* **Stated task**: Could you reproduce the material from the line containing "Open site information icon in address bar" through the line containing "pos(1056,466)", with "Open" replaced by "Show" and everything else unchanged, giving only those lines?

#####

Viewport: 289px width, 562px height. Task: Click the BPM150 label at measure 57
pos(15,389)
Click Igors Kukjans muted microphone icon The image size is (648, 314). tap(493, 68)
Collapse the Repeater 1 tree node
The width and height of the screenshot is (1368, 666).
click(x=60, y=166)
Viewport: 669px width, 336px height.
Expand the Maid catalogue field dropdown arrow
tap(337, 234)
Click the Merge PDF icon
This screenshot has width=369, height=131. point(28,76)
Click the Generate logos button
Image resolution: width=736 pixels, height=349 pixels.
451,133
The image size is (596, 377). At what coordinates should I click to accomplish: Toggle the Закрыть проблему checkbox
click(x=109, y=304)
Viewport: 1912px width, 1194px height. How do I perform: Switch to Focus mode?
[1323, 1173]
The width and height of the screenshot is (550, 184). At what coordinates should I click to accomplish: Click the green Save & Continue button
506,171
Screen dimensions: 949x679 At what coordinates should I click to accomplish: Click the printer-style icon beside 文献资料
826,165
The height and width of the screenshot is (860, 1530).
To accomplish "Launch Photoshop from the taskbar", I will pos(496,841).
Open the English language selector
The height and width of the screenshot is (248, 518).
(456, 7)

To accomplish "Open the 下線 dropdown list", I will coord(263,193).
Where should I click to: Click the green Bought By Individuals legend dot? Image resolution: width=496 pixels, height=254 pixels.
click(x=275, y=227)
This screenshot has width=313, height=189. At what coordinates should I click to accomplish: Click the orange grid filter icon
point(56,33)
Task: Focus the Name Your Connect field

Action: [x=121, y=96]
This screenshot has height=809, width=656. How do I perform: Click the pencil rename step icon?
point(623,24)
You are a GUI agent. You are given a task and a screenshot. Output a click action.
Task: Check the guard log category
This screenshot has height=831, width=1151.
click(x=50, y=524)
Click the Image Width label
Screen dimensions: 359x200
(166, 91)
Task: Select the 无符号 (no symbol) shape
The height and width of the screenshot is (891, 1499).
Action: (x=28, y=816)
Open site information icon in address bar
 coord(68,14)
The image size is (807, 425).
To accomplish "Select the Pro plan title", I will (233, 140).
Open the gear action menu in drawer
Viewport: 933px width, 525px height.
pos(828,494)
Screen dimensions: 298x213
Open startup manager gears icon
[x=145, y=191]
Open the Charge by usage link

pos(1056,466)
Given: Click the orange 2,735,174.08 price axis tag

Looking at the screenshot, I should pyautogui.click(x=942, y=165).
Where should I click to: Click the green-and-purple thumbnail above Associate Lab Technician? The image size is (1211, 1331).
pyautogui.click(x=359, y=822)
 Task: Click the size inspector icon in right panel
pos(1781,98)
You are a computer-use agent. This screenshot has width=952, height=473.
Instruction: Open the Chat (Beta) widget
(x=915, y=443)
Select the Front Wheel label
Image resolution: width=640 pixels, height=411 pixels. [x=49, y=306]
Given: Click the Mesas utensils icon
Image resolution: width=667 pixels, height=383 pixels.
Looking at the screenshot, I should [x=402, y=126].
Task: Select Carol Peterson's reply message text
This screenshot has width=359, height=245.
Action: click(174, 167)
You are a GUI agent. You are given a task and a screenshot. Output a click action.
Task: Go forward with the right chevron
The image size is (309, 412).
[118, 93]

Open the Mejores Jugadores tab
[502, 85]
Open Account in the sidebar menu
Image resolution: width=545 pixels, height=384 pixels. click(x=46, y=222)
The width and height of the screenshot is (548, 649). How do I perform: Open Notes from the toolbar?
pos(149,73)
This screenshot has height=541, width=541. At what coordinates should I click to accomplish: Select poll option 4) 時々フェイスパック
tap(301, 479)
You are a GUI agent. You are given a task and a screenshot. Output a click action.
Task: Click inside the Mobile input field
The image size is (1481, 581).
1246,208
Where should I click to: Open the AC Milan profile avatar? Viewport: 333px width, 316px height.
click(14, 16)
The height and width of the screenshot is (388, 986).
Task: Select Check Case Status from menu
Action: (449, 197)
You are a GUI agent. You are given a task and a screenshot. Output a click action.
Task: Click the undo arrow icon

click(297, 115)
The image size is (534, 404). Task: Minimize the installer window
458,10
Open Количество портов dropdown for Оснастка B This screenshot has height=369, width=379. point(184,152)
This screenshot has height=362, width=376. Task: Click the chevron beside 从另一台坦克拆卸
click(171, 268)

#####

* **Answer to this exercise**:
Show site information icon in address bar
 coord(68,14)
The image size is (807, 425).
To accomplish "Select the Pro plan title", I will (233, 140).
Show the gear action menu in drawer
Viewport: 933px width, 525px height.
pos(828,494)
Screen dimensions: 298x213
Show startup manager gears icon
[x=145, y=191]
Show the Charge by usage link

pos(1056,466)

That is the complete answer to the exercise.